Mittlerweile sind die Strompreise an der Leipziger Börse wieder auf 630 Euro pro MWh gefallen, das Problem der Wien Energie ist vorerst beendet. Der Grund für die aktuell wieder sinkenden Preise ist laut Branchenkenner Christian Kern die Vermutung der Händler, dass es Eingriffe in den Markt geben wird. So etwas hat die EU-Kommission gestern anklingen lassen.

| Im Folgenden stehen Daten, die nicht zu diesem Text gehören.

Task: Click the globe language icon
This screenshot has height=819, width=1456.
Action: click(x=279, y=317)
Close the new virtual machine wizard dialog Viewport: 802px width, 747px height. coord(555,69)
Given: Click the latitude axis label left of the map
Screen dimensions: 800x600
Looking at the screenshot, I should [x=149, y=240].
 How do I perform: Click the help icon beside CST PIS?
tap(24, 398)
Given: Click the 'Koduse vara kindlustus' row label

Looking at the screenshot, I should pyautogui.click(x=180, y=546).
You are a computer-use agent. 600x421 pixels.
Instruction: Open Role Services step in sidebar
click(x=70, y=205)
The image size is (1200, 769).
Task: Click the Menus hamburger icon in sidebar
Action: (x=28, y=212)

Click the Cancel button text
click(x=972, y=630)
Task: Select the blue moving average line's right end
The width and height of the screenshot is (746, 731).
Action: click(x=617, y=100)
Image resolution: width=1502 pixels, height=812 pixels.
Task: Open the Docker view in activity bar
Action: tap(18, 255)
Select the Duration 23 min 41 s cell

Was ist der “Wiener Rettungsschirm”?
Es war nicht das erste Mal, das das Unternehmen um Hilfe angesucht hat. Sowohl Mitte Juli als auch Ende August 2022 unterzeichnete Wiens Bürgermeister Michael Ludwig (SPÖ) ein Darlehen, damit die Wien Energie an der Börse vorweisen konnte, gegebenenfalls hohe Strompreise begleichen zu können. Es war ein “Wiener Schutzschirm”, den man aufgespannt hatte, wie es Ludwig formuliert. “Dass es zu Liquiditätsengpässen bei Stromanbietern kommt, ist nicht unerwartet”, erklärt Energieexperte Walter Boltz gegenüber ORF III. “Das Problem haben viele Unternehmen in Europa im Moment, dadurch dass die Produkte, mit denen sie handeln, viel teurer geworden sind, werden auch mehr Sicherheitsleistungen verlangt.”
Hinterlegte Sicherheitsleistungen fließen übrigens spätestens nach der Strom-Lieferung wieder komplett zurück. Diese Mittel sind für die Unternehmen also nur vorübergehend nicht verfügbar.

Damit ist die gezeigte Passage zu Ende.